EXCERPT PROVIDED >>
Since he has misanthropic tendencies, yells at random people on the street, and makes a scene at every social function he attends, Curb Your Enthusiasm’s skewed, fictionalized incarnation of its creator and star, Larry David, might not seem like the most relatable character on television.

But there’s been a handful of times where Larry actually had a point. He stands defiantly against pointless social convention, and isn’t that a cause worth fighting for? Whether he was holding a mirror up to society or simply complaining about the irritating minutiae of daily life, here are 10 Times Larry David Was All Of Us.

“So, this is me…apologizing.”

In almost every episode of Curb Your Enthusiasm, Larry finds himself apologizing to somebody. In this case, he was apologizing to the head of NBC for telling him to go f**k himself. The network boss was planning to pull the plug on the Seinfeld reunion show that Larry was going to use to win back his wife.

Jerry Seinfeld and the other cast members implored Larry to go over to the offices of NBC and apologize, so Larry sits down with the network head and gives him the fakest, most drawn-out apology in the history of apologies. We all feel like doing this when we have to apologize for something that we don’t feel deserves an apology.

Telling the guy next to him on a plane not to wear shorts

Larry David often runs into annoying situations on airplanes, because there’s so much hassle involved with air travel. Here, he finds himself sitting next to a man in shorts. Larry chastises the man for wearing shorts and presents a hilarious analogy: “I like to sing; I like to whistle; I like to play the bongos on my leg; I like to imitate horses. But I don’t do it, because there’s someone sitting next to me.”

If you haven’t been in a situation like this in real life, you can at least relate to Larry’s reaction to it. It’s unsavory, being in close proximity to a man who is proudly displaying his hairy legs.

Being stuck holding a skewer at a party

After making a whole to-do out of the fact that Ben Stiller was having a birthday party two weeks after his actual birthday, Larry somehow managed to retain his invitation. So, he went to the party and sampled the food available. But when he picked up a little kebab, he was stuck holding the skewer for the rest of the night.

He couldn’t see any trash cans around, he didn’t want to just leave it lying around on a table or something – he couldn’t get rid of it. We’ve all been in this situation. Party hosts just shouldn’t serve skewer-based foods.

“Smile!” “Hey, mind your own business, how about that?”

In a quintessentially Larry David moment, a woman passing a frowning Larry on the street tells him, with an annoying level of glee, to “Smile!” Larry is peeved by this, and turns to the woman to say, “Hey, mind your own business, how about that?”

The ironic thing is that the woman just wanted to brighten Larry’s day, and his misery was so powerful that he managed to ruin hers instead. Sure, this person just wants to spread some positive energy and bring happiness into the world, but she doesn’t know why Larry’s grumpy. If he’s not smiling, it’s because he doesn’t want to.

RECORDED DATA >>
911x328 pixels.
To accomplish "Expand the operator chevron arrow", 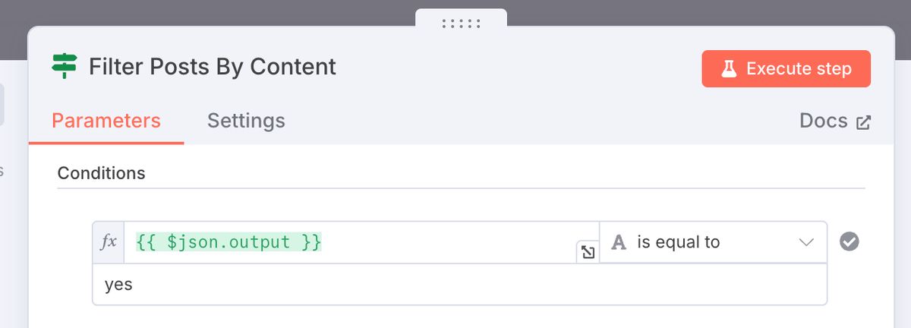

REQUIREMENT >> Please copy word for word the part of the Curb Your Enthusiasm piece above that begins with "Jerry Seinfeld and" and ends with "deserves an apology.".

WRITTEN RESPONSE >>
Jerry Seinfeld and the other cast members implored Larry to go over to the offices of NBC and apologize, so Larry sits down with the network head and gives him the fakest, most drawn-out apology in the history of apologies. We all feel like doing this when we have to apologize for something that we don’t feel deserves an apology.